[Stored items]

++++

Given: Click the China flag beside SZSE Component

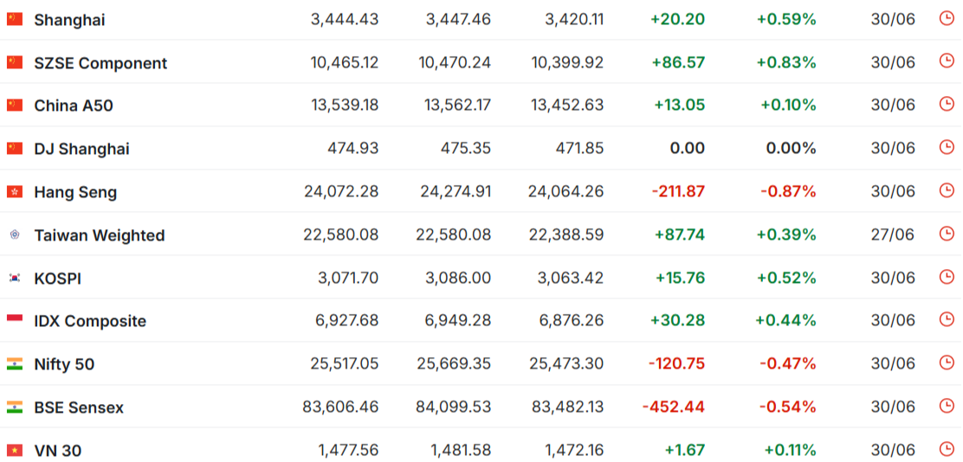Looking at the screenshot, I should 15,62.
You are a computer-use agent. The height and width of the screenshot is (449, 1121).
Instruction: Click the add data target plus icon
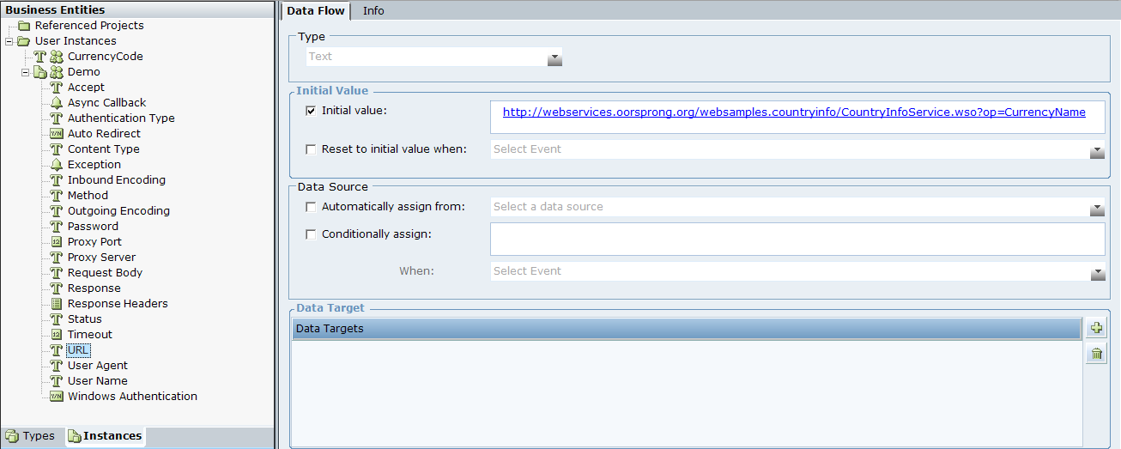[1096, 328]
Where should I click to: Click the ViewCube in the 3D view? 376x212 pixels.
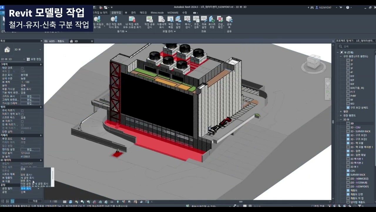pyautogui.click(x=313, y=62)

++++

# Exercise aim:
Leaving aside the images, write out every entry above exactly.

# Answer box:
Given: Click the China flag beside SZSE Component

Looking at the screenshot, I should 15,62.
You are a computer-use agent. The height and width of the screenshot is (449, 1121).
Instruction: Click the add data target plus icon
[1096, 328]
Where should I click to: Click the ViewCube in the 3D view? 376x212 pixels.
pyautogui.click(x=313, y=62)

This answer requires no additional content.